# Required work:
Write out the material below word for word, from its first line through the line that contains "arrow-left-icon: ← is", including both.

# Stored data entries:

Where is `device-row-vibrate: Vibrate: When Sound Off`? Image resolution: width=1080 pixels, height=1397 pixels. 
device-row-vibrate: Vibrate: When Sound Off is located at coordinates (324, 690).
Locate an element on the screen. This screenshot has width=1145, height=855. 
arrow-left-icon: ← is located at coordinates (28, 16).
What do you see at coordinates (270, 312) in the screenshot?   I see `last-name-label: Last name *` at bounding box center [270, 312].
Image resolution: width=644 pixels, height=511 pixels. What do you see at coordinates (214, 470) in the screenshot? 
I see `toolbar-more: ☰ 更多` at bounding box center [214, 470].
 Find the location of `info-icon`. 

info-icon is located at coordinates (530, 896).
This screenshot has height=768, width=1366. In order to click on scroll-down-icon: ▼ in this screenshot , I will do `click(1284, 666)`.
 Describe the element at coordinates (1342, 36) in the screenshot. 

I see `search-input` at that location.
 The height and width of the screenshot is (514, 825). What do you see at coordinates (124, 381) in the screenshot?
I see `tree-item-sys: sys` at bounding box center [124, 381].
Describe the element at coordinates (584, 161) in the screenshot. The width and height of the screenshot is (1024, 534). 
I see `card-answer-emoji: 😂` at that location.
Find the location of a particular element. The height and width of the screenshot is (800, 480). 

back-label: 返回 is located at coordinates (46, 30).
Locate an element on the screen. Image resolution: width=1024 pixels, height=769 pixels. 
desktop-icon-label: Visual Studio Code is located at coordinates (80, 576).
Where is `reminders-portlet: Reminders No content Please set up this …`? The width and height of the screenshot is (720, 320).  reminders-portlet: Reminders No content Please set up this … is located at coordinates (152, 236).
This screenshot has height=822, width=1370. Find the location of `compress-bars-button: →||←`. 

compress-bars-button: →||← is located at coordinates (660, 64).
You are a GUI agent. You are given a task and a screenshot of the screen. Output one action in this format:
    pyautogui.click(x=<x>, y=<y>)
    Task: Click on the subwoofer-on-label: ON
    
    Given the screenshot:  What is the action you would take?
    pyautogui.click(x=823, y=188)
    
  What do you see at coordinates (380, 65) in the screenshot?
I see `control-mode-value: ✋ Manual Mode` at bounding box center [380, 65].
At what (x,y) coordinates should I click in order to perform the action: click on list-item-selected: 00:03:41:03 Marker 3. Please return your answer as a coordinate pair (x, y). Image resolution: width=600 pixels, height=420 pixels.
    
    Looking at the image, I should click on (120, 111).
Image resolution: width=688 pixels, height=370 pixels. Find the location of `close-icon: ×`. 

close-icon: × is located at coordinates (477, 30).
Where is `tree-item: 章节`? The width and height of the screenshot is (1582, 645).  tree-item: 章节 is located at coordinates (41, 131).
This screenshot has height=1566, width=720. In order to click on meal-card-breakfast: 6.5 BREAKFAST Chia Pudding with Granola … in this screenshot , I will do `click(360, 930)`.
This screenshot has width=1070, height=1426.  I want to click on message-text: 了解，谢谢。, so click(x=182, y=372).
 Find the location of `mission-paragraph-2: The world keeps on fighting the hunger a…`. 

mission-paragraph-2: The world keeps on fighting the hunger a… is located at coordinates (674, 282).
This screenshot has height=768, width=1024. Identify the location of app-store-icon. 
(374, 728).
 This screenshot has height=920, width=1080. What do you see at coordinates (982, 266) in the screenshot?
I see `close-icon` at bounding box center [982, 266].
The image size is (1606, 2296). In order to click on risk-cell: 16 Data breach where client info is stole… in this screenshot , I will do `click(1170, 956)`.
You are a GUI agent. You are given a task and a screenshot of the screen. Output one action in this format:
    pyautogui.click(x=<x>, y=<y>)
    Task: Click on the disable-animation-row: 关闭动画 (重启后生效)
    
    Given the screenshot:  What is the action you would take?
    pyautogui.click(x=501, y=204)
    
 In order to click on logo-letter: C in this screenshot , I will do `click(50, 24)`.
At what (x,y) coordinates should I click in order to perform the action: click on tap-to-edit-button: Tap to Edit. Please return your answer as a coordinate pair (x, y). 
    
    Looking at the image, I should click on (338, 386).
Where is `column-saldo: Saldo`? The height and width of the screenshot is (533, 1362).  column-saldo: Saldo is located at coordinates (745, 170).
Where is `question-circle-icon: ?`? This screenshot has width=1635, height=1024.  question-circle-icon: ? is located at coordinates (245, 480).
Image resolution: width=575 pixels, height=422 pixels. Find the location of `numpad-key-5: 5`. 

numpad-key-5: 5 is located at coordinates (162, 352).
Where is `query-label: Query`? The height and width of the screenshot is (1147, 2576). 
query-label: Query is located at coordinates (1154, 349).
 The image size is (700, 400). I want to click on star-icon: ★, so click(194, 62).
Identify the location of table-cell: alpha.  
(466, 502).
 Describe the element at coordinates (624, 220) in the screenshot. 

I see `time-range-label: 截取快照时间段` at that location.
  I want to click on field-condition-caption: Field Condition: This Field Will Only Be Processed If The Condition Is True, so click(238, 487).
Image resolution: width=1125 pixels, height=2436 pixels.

# Expected answer:
Where is `device-row-vibrate: Vibrate: When Sound Off`? Image resolution: width=1080 pixels, height=1397 pixels. 
device-row-vibrate: Vibrate: When Sound Off is located at coordinates (324, 690).
Locate an element on the screen. This screenshot has width=1145, height=855. 
arrow-left-icon: ← is located at coordinates (28, 16).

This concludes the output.